(Pointing entries for text and elements)
▬▬▬▬▬▬▬▬▬▬
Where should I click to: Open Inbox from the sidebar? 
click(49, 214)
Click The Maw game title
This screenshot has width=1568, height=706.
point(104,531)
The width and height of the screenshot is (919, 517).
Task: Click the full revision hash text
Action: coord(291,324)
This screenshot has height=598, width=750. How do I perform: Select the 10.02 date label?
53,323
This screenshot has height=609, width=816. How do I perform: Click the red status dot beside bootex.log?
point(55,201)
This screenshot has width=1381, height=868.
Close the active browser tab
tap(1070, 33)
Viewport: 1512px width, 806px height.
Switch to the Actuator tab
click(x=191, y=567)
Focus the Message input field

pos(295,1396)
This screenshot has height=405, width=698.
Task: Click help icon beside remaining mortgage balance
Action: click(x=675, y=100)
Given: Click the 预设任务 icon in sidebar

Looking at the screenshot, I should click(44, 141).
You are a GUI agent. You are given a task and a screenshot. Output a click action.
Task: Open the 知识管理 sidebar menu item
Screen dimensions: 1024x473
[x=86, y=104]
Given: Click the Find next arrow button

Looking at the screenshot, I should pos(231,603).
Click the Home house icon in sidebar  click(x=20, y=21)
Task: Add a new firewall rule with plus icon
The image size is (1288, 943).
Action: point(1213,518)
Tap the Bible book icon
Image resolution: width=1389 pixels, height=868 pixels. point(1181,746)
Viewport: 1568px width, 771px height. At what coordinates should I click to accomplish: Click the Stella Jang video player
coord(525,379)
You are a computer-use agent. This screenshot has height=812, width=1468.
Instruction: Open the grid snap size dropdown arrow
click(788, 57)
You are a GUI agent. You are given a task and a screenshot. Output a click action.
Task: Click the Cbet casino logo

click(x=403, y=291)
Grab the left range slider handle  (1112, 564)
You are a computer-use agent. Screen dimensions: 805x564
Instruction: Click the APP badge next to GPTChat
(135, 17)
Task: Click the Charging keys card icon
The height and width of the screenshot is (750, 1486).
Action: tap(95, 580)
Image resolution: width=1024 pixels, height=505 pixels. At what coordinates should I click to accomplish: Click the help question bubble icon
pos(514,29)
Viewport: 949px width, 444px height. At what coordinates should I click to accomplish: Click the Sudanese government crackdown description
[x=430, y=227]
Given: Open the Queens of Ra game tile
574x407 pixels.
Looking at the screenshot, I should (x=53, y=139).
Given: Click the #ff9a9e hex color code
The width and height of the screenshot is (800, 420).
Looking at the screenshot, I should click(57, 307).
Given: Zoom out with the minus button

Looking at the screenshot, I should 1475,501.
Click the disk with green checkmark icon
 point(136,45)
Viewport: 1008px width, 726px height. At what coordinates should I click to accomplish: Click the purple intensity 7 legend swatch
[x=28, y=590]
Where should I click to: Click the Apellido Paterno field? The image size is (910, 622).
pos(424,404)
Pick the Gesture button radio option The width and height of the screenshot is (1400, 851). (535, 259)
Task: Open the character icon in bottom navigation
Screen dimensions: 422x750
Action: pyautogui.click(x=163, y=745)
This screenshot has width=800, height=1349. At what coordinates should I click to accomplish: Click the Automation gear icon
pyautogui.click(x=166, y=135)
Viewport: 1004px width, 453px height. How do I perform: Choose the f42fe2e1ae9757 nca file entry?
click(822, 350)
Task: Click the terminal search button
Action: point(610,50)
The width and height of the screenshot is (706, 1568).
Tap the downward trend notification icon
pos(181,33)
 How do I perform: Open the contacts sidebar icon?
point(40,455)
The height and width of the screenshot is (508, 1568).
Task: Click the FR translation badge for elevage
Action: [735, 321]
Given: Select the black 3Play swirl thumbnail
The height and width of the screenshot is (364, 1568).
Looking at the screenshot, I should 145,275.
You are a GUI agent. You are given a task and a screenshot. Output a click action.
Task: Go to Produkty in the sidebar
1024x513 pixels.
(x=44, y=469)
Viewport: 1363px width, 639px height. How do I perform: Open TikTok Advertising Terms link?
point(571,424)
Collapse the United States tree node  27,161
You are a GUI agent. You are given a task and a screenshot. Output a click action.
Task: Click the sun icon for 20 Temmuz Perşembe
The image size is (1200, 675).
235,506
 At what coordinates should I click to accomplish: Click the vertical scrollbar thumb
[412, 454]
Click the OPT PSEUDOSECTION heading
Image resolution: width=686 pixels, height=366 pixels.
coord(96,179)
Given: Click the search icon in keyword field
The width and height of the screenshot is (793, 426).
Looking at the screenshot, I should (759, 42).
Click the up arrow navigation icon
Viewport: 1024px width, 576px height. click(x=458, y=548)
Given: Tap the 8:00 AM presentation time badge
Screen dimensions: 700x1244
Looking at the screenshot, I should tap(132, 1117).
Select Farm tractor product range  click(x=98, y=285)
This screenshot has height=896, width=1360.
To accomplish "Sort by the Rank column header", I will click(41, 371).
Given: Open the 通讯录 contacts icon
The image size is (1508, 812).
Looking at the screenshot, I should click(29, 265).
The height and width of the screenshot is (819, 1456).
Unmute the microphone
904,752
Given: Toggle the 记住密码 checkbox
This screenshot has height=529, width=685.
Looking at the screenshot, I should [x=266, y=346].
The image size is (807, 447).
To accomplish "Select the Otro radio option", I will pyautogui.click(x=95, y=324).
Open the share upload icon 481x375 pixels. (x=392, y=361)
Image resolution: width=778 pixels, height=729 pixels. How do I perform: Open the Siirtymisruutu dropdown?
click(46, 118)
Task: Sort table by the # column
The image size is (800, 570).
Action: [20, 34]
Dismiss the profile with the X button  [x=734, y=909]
▬▬▬▬▬▬▬▬▬▬
» What you are asked to do: Could you give all the entries again with "sidebar" changed to "side panel" and nothing else altered?

» Written solution:
Where should I click to: Open Inbox from the side panel? 
click(49, 214)
Click The Maw game title
This screenshot has width=1568, height=706.
point(104,531)
The width and height of the screenshot is (919, 517).
Task: Click the full revision hash text
Action: coord(291,324)
This screenshot has height=598, width=750. How do I perform: Select the 10.02 date label?
53,323
This screenshot has height=609, width=816. How do I perform: Click the red status dot beside bootex.log?
point(55,201)
This screenshot has width=1381, height=868.
Close the active browser tab
tap(1070, 33)
Viewport: 1512px width, 806px height.
Switch to the Actuator tab
click(x=191, y=567)
Focus the Message input field

pos(295,1396)
This screenshot has height=405, width=698.
Task: Click help icon beside remaining mortgage balance
Action: click(x=675, y=100)
Given: Click the 预设任务 icon in side panel

Looking at the screenshot, I should click(44, 141).
You are a GUI agent. You are given a task and a screenshot. Output a click action.
Task: Open the 知识管理 side panel menu item
Screen dimensions: 1024x473
[x=86, y=104]
Given: Click the Find next arrow button

Looking at the screenshot, I should pos(231,603).
Click the Home house icon in side panel  click(x=20, y=21)
Task: Add a new firewall rule with plus icon
The image size is (1288, 943).
Action: point(1213,518)
Tap the Bible book icon
Image resolution: width=1389 pixels, height=868 pixels. point(1181,746)
Viewport: 1568px width, 771px height. At what coordinates should I click to accomplish: Click the Stella Jang video player
coord(525,379)
You are a computer-use agent. This screenshot has height=812, width=1468.
Instruction: Open the grid snap size dropdown arrow
click(788, 57)
You are a GUI agent. You are given a task and a screenshot. Output a click action.
Task: Click the Cbet casino logo

click(x=403, y=291)
Grab the left range slider handle  (1112, 564)
You are a computer-use agent. Screen dimensions: 805x564
Instruction: Click the APP badge next to GPTChat
(135, 17)
Task: Click the Charging keys card icon
The height and width of the screenshot is (750, 1486).
Action: tap(95, 580)
Image resolution: width=1024 pixels, height=505 pixels. At what coordinates should I click to accomplish: Click the help question bubble icon
pos(514,29)
Viewport: 949px width, 444px height. At what coordinates should I click to accomplish: Click the Sudanese government crackdown description
[x=430, y=227]
Given: Open the Queens of Ra game tile
574x407 pixels.
Looking at the screenshot, I should (x=53, y=139).
Given: Click the #ff9a9e hex color code
The width and height of the screenshot is (800, 420).
Looking at the screenshot, I should click(57, 307).
Given: Zoom out with the minus button

Looking at the screenshot, I should 1475,501.
Click the disk with green checkmark icon
 point(136,45)
Viewport: 1008px width, 726px height. At what coordinates should I click to accomplish: Click the purple intensity 7 legend swatch
[x=28, y=590]
Where should I click to: Click the Apellido Paterno field? The image size is (910, 622).
pos(424,404)
Pick the Gesture button radio option The width and height of the screenshot is (1400, 851). (535, 259)
Task: Open the character icon in bottom navigation
Screen dimensions: 422x750
Action: pyautogui.click(x=163, y=745)
This screenshot has width=800, height=1349. At what coordinates should I click to accomplish: Click the Automation gear icon
pyautogui.click(x=166, y=135)
Viewport: 1004px width, 453px height. How do I perform: Choose the f42fe2e1ae9757 nca file entry?
click(822, 350)
Task: Click the terminal search button
Action: point(610,50)
The width and height of the screenshot is (706, 1568).
Tap the downward trend notification icon
pos(181,33)
 How do I perform: Open the contacts side panel icon?
point(40,455)
The height and width of the screenshot is (508, 1568).
Task: Click the FR translation badge for elevage
Action: [735, 321]
Given: Select the black 3Play swirl thumbnail
The height and width of the screenshot is (364, 1568).
Looking at the screenshot, I should 145,275.
You are a GUI agent. You are given a task and a screenshot. Output a click action.
Task: Go to Produkty in the side panel
1024x513 pixels.
(x=44, y=469)
Viewport: 1363px width, 639px height. How do I perform: Open TikTok Advertising Terms link?
point(571,424)
Collapse the United States tree node  27,161
You are a GUI agent. You are given a task and a screenshot. Output a click action.
Task: Click the sun icon for 20 Temmuz Perşembe
The image size is (1200, 675).
235,506
 At what coordinates should I click to accomplish: Click the vertical scrollbar thumb
[412, 454]
Click the OPT PSEUDOSECTION heading
Image resolution: width=686 pixels, height=366 pixels.
coord(96,179)
Given: Click the search icon in keyword field
The width and height of the screenshot is (793, 426).
Looking at the screenshot, I should (759, 42).
Click the up arrow navigation icon
Viewport: 1024px width, 576px height. click(x=458, y=548)
Given: Tap the 8:00 AM presentation time badge
Screen dimensions: 700x1244
Looking at the screenshot, I should tap(132, 1117).
Select Farm tractor product range  click(x=98, y=285)
This screenshot has height=896, width=1360.
To accomplish "Sort by the Rank column header", I will click(41, 371).
Given: Open the 通讯录 contacts icon
The image size is (1508, 812).
Looking at the screenshot, I should click(29, 265).
The height and width of the screenshot is (819, 1456).
Unmute the microphone
904,752
Given: Toggle the 记住密码 checkbox
This screenshot has height=529, width=685.
Looking at the screenshot, I should [x=266, y=346].
The image size is (807, 447).
To accomplish "Select the Otro radio option", I will pyautogui.click(x=95, y=324).
Open the share upload icon 481x375 pixels. (x=392, y=361)
Image resolution: width=778 pixels, height=729 pixels. How do I perform: Open the Siirtymisruutu dropdown?
click(46, 118)
Task: Sort table by the # column
The image size is (800, 570).
Action: [20, 34]
Dismiss the profile with the X button  [x=734, y=909]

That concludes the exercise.